小さな国語塾のつぶやき
「卒業」「何卒(なにとぞ)」
十勝地方では昨日は、中学校の卒業式、今日は県立高校の合格発表の日だ。去年は受験生全員が推薦入試で卒業前に進路が決まっていたのだけれど、今年は一般受験生が大半。何人か連絡をもらったところ・・・残念な結果の生徒も。毎年のことだけれど、この時期は本当にドキドキし中学3年生や高校3年生に対して「卒業おめでとう」という気持ちと「何卒(なにとぞ)いい結果を」という二つの気持ちでいっぱいだ。残念な結果を聞いた時にはなんと声をかけるかを毎回考え込んでしまう。幸いなのが?!大学の前期試験がダメでした・・・という報告をもらった時に自分も同じ経験をしているので心から「(周りは進路決まってるのに自分だけ決まってなくてどうしようという不安な気持ち)分るわ~」と心底言えることぐらいか。若い子は純粋だからこそ、大人の言動を意外とよく観察しキャッチするもの。
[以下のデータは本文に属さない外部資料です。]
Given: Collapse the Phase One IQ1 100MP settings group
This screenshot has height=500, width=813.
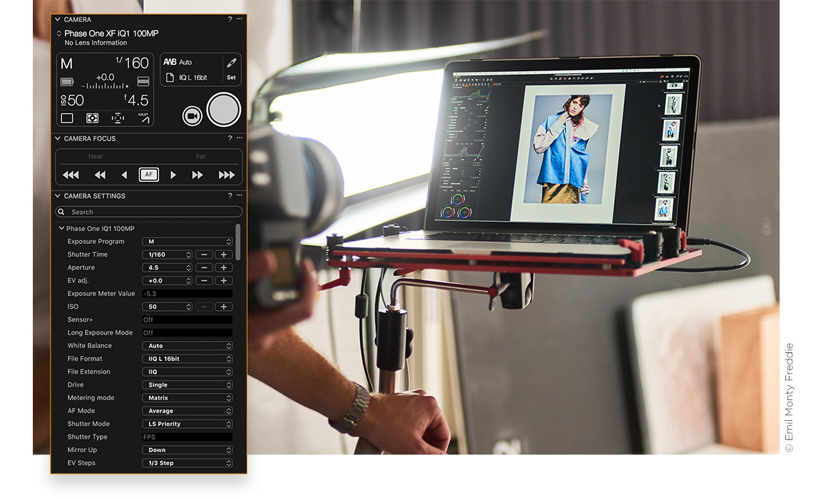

こちらが表面だけで言っているのか、本心で言っているのかを一瞬にして見破られるので先のような場合は短い言葉しかかけてなくても生徒の顔がパッと一瞬明るくなるのが救い。職業柄ほぼ同時期に毎年「卒業おめでとう」と「何卒(なにとぞ)いい結果、合格を」と願うわけだが「何卒(なにとぞ)」には「卒業」と言った意味があるのか?と思って調べてみたところ、実は「卒(とぞ)」は単なる当て字にすぎないらしい。なーんだと肩透かしを食らったような気分だけれど、それにしてもさすがは日本人!素晴らしい「当て字」を見つけるなあとも思う。少なくとも自分自身に関して言うと今の仕事をする前から常に「卒業」と「何卒(なにとぞ)」がセットだった。ん十年前の中学校・高校の卒業式では「公立試験を控えている(当時は卒業式の翌日に入試だった。)」「大学の発表待ち」ゆえに「何卒(なにとぞ)受かりますように」という気持ちでいっぱい、大学の卒業式こそは無事に?!と思いきや…当時は超氷河期で残念ながら先が決まっていない状態での「卒業」だった。幸いにして卒業後の、しかも3月31日に第一希望からの就職先から打診をいただき(急遽空きができたとのこと)で奇跡の大逆転を果たしたけれど。気休めかもしれないけれど、若いうちの失敗は後か取り戻せる、しかも腐らずに地道に努力すれば不思議と道が開ける(さすがに「採用ゼロ」のはずだったところから突然に打診してもらえるほどの奇跡は稀だろうけれど)と思っている。